Daytime (or anytime) Decompress
Say for instance you are out running errands and just get back in your car after doing a big grocery shopping trip. Instead of then rushing to the next thing or back home when you start to feel a little scattered, stop for minute and pause. If you’re in your car, place your hands on your lap or the steering wheel and imagine a snow globe. Think of shaking the slow globe up and seeing all the tiny snowflakes scatter in a flurry around the globe. Now imagine placing it down on a solid surface and slowly watching the snowflakes settle down on the bottom. Imagine that happening in the inside of you, all of the stress (snowflakes) you feel buzzing around, and then sitting down still and imagining all of it slowly settling down to the ground. You may notice it takes several minutes- just like a real snow globe would. It takes a little time for all the pieces to settle at the bottom, so give it some time. When you finally feel calm and setttled, proceed with the next task. Doing this after different tasks and meetings throughout the day will help keep your nervous system from getting too stimulated and stress getting too out of control.
End of Day
At the end of your work day or before bed, it’s important to do a full wind down. I like to think of this as a bookend to my day, when I can let go and fully decompress from anything that happened that day. This is very personal and individual, so try different things and see what works best for you. Some ideas include taking a 20 minute epsom salt bath with any other nice smelling products you like and think of the salt physically pulling out all of the stress, tension, and negative energy from other people that you encountered that day. Try also adding in diaphragmatic breathing: place one hand on your belly and the other on your chest. Inhale from your belly without the hand on your chest moving, and exhale slowly through your mouth emptying as much air out of your lungs as possible.

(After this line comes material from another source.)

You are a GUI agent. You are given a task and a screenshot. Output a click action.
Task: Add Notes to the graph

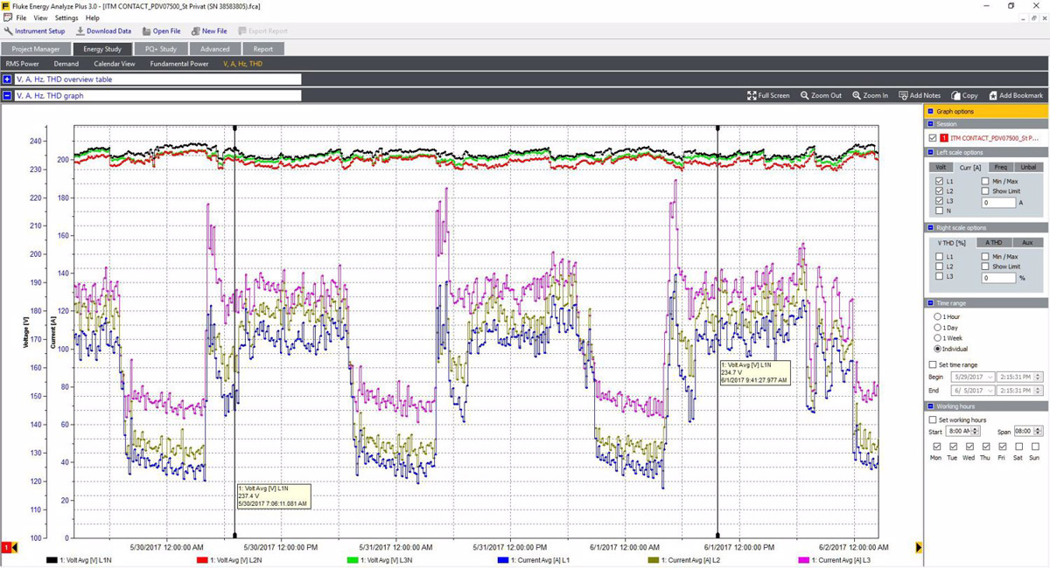pos(920,95)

Another idea is to create a safe island somewhere that you enjoy being. This can be in or outside. I like to lay in my bed with my dog and play a guided meditation to help walk me through winding down. This is especially important if you are really wound up and having trouble relaxing on your own. I recommend looking up meditations with binaural beats. These help your brainwaves shift to a calmer state and require using any set of headphones. If you have trouble sleeping, this is an excellent thing to do right before bed. Light a candle, diffuse essential oils, and play soothing music.
Whatever you choose to do, it’s very important to unplug from your phone and other electronics other than what you need for your wind down, such as a playlist on your phone. In this case, you can set a “do not disturb” setting on your phone that will silence all calls and text messages until you are finished. Delete social media apps temporarily until you are done or overnight while sleeping if you find it too tempting to have near you. I personally do this every night before bed and then download those apps again the next morning. Sometimes physically placing your phone in another room is enough mental and physical separation to help you unwind without added distractions or your brain constantly inputting information through your phone throughout the day. Giving your mind time to rest and fully unplug is truly a make or break with your unwinding routine. The more consistently you practice unwinding, the easier and faster it will be to finally relax.